Voilà, chers amis, le certain de ce que j’ai ou n’ai pas accompli en quarante années de carrière bordelaise. Mais au-delà de l’objectif, il y a le subjectif, et je vous saurais gré maintenant de bien vouloir me permettre de laisser aller mon imagination vers ce qu’en rêve peut-être je m’imagine avoir apporté, spécialement dans le domaine de la recherche.
II. Ce que j’imagine (ou m’imagine) avoir fait
S’agissant de recherche collective, d’abord, c’est du Séminaire DECTA III qu’il me faut parler. Je l’avais fondé peu après mon arrivée à Bordeaux, et il a sombré douze ans plus tard, au début de 1990, dans des circonstances que nous préférerons aujourd’hui avoir oubliées. DECTA signifie Dynamique Economique et Techniques Avancées. C’était le nom du séminaire du professeur Bernard Ducros à l’Université Paris I, mon université d’origine. Alain Parguez avait fondé DECTA II à l’Université de Besançon où l’avait envoyé l’agrégation, et moi DECTA III à Bordeaux. Je crois pouvoir dire que c’est DECTA III qui eut finalement le plus grand rayonnement
A Bordeaux, DECTA III a été des années durant un forum de discussion chaque fois autour d’un texte commandé spécialement pour la séance à un chercheur bordelais ou, dans un cas sur deux, extérieur à notre Université. Chaque année le séminaire portait sur un thème choisi par le directeur scientifique. Il y eut, par exemple, le thème de « la capacité d’endettement international » inspiré par la grande crise internationale d’endettement qui avait éclaté en 1982. Le directeur scientifique de l’année (il changeait en principe chaque année) subdivisait le thème choisi en une douzaine de sujets proposés à des conférenciers qui devaient donc produire un texte original et en aucun cas servir un texte déjà présenté ailleurs. En fin d’année, l’ensemble des textes et le résumé des discussions consécutives étaient réunis dans un volume de la Collection des Travaux du Séminaire DECTA III, tiré à une centaine d’exemplaires et diffusé auprès de nombreux centres à Bordeaux et hors Bordeaux.

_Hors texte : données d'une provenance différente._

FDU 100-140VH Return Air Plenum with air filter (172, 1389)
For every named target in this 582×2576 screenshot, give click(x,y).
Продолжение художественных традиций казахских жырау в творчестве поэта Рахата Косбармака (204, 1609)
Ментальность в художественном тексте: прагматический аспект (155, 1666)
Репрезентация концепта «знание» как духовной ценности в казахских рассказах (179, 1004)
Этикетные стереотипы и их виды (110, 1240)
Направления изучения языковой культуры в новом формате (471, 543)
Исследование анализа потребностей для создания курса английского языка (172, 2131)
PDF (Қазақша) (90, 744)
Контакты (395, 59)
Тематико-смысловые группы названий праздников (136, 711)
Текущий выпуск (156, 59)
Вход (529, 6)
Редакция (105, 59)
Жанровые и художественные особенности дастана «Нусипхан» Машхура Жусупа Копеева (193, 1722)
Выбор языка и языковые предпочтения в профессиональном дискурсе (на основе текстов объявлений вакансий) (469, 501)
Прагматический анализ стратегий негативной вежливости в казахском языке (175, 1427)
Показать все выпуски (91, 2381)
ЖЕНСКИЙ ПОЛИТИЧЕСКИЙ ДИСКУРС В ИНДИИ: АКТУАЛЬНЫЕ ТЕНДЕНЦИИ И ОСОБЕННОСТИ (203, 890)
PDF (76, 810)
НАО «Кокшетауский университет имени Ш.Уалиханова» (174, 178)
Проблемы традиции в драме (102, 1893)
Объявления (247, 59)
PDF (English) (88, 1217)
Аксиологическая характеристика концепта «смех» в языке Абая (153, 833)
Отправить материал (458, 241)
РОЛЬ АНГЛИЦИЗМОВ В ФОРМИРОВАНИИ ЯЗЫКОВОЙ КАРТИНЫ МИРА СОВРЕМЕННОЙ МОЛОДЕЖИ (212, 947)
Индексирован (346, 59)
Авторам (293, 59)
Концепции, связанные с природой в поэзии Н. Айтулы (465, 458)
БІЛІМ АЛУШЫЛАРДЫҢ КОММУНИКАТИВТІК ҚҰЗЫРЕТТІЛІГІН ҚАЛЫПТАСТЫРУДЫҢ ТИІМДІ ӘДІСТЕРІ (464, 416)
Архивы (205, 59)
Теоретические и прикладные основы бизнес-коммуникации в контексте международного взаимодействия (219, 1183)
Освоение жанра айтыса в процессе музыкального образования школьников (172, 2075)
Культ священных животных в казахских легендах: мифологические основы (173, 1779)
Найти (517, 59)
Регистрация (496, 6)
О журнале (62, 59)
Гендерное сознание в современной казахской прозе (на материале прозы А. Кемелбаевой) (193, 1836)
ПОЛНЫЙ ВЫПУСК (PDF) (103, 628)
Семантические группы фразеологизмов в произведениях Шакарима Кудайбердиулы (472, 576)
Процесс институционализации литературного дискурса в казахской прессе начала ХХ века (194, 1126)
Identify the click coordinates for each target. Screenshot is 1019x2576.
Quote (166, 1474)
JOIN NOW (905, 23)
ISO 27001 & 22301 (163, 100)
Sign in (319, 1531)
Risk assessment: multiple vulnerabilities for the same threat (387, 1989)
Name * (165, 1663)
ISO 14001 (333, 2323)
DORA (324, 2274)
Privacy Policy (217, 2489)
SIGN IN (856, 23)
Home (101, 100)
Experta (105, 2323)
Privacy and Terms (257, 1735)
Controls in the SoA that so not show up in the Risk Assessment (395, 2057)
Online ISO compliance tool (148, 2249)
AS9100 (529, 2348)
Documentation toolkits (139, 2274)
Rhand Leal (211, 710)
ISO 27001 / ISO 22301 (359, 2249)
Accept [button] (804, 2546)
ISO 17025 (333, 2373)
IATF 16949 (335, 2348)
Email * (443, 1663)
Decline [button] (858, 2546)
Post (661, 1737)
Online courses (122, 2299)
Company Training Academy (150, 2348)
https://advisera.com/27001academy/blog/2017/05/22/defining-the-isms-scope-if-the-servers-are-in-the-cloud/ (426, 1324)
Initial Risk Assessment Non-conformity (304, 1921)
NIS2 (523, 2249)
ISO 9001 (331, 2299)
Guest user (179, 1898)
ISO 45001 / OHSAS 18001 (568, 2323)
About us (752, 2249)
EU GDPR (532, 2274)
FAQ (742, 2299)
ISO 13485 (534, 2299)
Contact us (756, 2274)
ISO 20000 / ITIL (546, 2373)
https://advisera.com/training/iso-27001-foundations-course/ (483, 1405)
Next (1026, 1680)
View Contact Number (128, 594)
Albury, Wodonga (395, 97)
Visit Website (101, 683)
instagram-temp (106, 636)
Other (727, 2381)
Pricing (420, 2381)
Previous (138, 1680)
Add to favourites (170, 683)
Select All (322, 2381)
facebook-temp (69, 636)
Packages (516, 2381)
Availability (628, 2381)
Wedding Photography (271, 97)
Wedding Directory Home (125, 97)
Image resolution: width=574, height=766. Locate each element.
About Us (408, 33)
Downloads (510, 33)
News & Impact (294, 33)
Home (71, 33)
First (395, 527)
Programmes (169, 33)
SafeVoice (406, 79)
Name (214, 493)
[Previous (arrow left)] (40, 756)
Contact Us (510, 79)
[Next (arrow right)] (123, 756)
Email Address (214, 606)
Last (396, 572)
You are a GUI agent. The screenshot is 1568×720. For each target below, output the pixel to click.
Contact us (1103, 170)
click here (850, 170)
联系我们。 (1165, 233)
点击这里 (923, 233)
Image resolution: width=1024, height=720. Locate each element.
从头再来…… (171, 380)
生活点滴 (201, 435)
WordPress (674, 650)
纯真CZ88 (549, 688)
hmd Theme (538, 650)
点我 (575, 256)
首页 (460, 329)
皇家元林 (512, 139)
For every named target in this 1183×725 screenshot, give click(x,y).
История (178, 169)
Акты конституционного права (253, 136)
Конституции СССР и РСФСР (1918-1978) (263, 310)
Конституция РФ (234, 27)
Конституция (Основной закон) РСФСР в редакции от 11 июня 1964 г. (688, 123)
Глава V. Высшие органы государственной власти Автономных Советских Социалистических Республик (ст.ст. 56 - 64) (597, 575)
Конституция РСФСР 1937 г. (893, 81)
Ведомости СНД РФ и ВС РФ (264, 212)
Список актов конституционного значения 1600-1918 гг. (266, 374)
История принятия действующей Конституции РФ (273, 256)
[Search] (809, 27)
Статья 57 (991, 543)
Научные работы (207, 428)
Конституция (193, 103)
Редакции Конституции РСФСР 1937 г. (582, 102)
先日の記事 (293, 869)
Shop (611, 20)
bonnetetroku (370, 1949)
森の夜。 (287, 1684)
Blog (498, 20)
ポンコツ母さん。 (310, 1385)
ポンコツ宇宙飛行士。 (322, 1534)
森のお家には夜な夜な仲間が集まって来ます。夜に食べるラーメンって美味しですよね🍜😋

Souvent ces volumes étaient repris, retravaillés en vue d’une publication plus large. Il y eut ainsi, issus du Séminaire DECTA III, cinq numéros spéciaux de revues et deux ouvrages collectifs publiés chez Dunod, l’un sous ma direction, l’autre sous celle de Michel Zerbato.
Concernant mes travaux personnels, je me garderais bien de trop m’étendre, rien n’étant plus monotone qu’une liste de travaux à l’instar de la liste de ses mises en scène que nous assène le metteur en scène quand nous allons au théâtre.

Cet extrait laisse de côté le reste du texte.